Professional Notebook: The choice of a computer in the business environment is closely linked to the type of operations that will be performed with it and must be evaluated in advance from the point of view of the budget, machine characteristics, applications included, and special functions. In this article, we will focus on professional notebooks, i.e., portable devices by their nature, and we will see which aspects to keep.
The choice of a computer in the business environment is closely linked to the type of operations that will be performed with it and must be evaluated in advance from the point of view of the budget, machine characteristics, applications included, and special functions.
In this article, we will focus on professional notebooks, i.e., devices that are portable by nature, and we will see what aspects to consider when choosing a laptop for use in the company/office.
The size of the external case and the screen is one of the first factors to evaluate during the selection phase. Even more than tablets, notebooks exist in many forms and internal configurations dedicated to the most varied activities. Let’s see the main categories into which laptops can be divided.
These are the lightest and most easily transportable laptops; they usually have ten or 11-inch screens and are indicated as communication supports when working off-site. Similar dimensions involve a sacrifice of performance in calculation and internal storage capacity. Therefore, they could be more usable in the business environment, especially for activities beyond simple checking of emails and internet browsing.

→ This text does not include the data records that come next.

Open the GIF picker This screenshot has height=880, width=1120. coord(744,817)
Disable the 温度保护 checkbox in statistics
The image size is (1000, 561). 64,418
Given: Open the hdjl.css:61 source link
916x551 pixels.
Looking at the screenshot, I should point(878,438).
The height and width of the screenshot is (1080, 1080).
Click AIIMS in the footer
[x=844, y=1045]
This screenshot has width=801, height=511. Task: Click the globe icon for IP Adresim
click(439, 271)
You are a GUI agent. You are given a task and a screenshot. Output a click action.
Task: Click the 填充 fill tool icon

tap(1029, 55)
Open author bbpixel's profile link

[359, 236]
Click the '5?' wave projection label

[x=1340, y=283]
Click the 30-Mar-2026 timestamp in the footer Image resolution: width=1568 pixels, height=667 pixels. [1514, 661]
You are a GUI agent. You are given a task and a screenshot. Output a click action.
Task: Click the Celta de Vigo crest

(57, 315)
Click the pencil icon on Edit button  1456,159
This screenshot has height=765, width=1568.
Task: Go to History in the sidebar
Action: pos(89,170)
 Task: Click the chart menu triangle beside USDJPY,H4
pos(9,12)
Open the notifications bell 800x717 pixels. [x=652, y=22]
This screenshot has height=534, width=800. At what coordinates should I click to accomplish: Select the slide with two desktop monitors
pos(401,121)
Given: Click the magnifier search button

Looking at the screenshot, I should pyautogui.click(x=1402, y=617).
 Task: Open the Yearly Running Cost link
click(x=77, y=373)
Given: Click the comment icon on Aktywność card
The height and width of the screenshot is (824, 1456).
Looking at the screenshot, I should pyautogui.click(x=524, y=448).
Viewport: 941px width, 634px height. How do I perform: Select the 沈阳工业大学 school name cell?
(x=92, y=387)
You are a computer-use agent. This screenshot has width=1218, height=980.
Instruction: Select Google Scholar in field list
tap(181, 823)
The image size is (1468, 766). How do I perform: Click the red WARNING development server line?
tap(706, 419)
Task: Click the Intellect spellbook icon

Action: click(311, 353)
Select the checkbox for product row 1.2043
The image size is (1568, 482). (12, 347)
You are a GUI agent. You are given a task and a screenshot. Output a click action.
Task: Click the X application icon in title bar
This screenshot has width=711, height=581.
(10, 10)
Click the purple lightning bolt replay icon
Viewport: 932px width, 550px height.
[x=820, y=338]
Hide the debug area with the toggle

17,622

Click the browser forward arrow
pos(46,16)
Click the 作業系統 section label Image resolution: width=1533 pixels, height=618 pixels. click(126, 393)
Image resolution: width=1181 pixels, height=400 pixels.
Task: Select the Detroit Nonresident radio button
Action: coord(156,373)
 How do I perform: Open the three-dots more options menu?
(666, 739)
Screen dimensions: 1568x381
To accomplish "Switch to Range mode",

Suppose the main problem to solve is weight. Going up a little in screen size, all ultraportables usually have displays between 11 and 13 inches. In that case, an ultraportable is the best solution: performance and storage remain good even though they are not suitable for use as a primary PC.
With screens between 13 and 14 inches, these laptops usually offer the best balance between performance and portability. The keyboard is also comfortable for long typing sessions, and the screen allows for extended use without eye strain. Plus, there’s room for higher-end performance components while keeping weight within limits.
The next step is represented by mainstream laptops, with 15 or 16-inch screens, therefore large enough to allow almost all types of activities, such as a photo or video editing. They can use processors and peripherals comparable to those of a desktop computer, and being the best-selling segment, they usually have an advantageous price/performance ratio.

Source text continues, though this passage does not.